* **Work item**
Repeat the lines below exactly as written, please, from the line with "Go to previous" to the line with "The image size is (644, 273).", both lines included, and no others.
[[ The input, beginning ]]
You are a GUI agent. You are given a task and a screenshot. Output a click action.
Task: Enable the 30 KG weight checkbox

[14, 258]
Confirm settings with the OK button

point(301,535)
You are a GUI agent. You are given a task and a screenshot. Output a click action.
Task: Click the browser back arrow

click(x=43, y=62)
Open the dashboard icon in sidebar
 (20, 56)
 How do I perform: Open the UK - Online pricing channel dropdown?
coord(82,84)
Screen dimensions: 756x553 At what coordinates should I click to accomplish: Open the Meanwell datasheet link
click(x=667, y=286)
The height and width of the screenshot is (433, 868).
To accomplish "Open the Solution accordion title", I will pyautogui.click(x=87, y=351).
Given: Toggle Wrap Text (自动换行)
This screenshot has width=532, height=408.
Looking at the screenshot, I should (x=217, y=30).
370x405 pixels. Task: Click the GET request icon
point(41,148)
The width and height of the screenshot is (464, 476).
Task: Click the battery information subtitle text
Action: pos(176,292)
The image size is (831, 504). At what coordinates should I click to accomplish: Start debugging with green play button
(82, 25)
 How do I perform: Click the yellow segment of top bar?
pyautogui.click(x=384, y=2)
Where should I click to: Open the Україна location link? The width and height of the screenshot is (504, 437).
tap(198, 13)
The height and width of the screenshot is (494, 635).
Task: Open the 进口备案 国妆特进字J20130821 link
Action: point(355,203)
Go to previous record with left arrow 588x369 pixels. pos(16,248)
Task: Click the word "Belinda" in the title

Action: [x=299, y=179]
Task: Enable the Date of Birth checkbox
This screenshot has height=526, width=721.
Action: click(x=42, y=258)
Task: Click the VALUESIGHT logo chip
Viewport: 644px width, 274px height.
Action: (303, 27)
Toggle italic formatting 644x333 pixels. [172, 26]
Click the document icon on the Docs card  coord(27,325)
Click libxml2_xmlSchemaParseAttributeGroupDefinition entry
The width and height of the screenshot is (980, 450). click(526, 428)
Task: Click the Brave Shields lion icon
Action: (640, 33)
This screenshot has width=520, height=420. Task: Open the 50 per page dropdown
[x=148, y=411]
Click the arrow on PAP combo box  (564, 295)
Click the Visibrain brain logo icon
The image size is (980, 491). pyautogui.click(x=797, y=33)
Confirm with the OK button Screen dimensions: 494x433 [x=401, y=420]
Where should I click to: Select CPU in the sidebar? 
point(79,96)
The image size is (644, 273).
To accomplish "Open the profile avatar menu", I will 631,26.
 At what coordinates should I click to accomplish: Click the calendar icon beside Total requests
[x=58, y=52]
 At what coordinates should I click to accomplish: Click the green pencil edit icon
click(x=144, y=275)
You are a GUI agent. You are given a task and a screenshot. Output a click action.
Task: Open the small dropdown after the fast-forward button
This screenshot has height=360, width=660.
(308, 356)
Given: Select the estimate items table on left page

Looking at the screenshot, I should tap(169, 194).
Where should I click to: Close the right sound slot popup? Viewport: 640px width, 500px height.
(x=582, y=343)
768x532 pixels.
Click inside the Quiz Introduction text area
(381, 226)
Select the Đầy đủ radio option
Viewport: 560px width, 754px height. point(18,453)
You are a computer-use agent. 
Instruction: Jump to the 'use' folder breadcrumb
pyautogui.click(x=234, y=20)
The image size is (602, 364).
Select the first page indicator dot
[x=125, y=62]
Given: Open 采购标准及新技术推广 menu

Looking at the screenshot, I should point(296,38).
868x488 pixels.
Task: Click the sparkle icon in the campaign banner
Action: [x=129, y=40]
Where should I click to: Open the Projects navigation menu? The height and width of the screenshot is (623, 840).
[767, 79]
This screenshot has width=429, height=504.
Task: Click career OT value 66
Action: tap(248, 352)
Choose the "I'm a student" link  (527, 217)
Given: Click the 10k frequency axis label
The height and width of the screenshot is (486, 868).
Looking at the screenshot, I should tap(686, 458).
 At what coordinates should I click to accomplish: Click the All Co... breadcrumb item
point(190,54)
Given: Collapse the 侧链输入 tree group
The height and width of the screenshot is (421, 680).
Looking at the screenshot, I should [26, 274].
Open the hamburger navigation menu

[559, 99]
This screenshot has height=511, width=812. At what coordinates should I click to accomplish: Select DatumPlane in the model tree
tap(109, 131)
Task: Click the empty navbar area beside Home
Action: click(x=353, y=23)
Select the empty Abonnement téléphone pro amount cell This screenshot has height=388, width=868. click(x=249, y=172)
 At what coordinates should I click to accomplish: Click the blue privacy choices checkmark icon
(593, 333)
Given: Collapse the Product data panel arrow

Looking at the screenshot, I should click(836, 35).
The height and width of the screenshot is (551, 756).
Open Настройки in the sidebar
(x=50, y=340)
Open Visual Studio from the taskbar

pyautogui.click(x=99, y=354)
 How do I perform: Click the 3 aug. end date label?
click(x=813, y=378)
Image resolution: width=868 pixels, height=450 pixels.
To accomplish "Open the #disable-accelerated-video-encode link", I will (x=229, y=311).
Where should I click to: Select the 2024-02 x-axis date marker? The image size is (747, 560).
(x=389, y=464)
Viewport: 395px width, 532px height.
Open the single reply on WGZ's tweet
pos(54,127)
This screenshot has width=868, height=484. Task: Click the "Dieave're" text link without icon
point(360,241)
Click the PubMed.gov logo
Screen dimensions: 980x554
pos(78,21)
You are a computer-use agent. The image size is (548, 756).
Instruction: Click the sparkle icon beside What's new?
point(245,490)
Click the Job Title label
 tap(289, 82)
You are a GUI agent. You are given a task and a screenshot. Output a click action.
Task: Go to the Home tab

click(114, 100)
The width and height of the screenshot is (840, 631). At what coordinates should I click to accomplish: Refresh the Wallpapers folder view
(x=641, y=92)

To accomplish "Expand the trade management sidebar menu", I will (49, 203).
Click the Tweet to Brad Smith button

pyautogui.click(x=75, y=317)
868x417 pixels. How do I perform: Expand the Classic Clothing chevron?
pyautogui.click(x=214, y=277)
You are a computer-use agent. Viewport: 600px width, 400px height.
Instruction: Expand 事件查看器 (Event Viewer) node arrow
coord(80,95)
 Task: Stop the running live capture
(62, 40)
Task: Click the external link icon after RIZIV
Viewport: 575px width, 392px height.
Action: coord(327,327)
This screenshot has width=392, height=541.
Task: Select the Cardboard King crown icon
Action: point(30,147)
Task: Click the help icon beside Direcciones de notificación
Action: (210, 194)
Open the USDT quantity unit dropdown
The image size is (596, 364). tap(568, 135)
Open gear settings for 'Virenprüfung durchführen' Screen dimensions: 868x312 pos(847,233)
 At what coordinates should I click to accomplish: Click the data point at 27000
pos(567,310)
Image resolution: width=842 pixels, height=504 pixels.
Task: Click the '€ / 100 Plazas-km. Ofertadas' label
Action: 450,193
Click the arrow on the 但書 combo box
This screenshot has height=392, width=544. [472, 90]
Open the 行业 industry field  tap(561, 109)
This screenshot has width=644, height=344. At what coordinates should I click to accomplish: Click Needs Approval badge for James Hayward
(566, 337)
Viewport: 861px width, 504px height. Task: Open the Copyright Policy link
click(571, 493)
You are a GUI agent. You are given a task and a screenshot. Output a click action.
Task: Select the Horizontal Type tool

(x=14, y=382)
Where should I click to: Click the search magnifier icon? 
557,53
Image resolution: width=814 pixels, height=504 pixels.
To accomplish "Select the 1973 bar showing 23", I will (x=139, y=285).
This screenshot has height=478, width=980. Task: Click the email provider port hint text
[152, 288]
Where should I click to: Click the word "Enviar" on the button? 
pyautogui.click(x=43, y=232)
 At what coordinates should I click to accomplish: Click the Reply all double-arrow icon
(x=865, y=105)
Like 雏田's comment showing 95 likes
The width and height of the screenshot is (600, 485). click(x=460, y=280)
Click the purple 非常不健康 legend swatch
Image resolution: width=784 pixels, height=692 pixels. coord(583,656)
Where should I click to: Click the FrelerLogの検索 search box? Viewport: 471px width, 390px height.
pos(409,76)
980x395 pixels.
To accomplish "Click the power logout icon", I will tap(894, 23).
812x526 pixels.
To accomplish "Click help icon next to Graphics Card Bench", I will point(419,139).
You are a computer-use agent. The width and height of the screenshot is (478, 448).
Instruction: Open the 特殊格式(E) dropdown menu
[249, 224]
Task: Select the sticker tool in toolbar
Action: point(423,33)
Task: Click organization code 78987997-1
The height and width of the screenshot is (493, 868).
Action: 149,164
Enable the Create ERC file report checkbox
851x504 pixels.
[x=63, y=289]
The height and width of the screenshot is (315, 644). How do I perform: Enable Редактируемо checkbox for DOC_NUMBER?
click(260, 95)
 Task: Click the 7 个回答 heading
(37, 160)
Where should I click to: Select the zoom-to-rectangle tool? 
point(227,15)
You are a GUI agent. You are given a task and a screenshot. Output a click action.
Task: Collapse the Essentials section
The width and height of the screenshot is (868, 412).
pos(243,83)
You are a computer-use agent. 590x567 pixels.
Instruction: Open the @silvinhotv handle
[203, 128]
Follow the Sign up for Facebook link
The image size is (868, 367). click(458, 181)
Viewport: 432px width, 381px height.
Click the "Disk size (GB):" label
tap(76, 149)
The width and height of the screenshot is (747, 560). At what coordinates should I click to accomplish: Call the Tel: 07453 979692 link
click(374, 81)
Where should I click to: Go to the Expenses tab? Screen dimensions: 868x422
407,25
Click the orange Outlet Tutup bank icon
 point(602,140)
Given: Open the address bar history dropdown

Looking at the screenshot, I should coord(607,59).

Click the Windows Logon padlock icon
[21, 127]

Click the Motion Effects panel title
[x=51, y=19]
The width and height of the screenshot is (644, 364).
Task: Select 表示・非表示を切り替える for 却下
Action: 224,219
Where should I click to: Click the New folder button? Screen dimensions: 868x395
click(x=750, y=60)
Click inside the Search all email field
[[ The input, end ]]
* **Result**
Go to previous record with left arrow 588x369 pixels. pos(16,248)
Task: Click the word "Belinda" in the title

Action: [x=299, y=179]
Task: Enable the Date of Birth checkbox
This screenshot has height=526, width=721.
Action: click(x=42, y=258)
Task: Click the VALUESIGHT logo chip
Viewport: 644px width, 274px height.
Action: (303, 27)
Toggle italic formatting 644x333 pixels. [172, 26]
Click the document icon on the Docs card  coord(27,325)
Click libxml2_xmlSchemaParseAttributeGroupDefinition entry
The width and height of the screenshot is (980, 450). click(526, 428)
Task: Click the Brave Shields lion icon
Action: (640, 33)
This screenshot has width=520, height=420. Task: Open the 50 per page dropdown
[x=148, y=411]
Click the arrow on PAP combo box  (564, 295)
Click the Visibrain brain logo icon
The image size is (980, 491). pyautogui.click(x=797, y=33)
Confirm with the OK button Screen dimensions: 494x433 [x=401, y=420]
Where should I click to: Select CPU in the sidebar? 
point(79,96)
The image size is (644, 273).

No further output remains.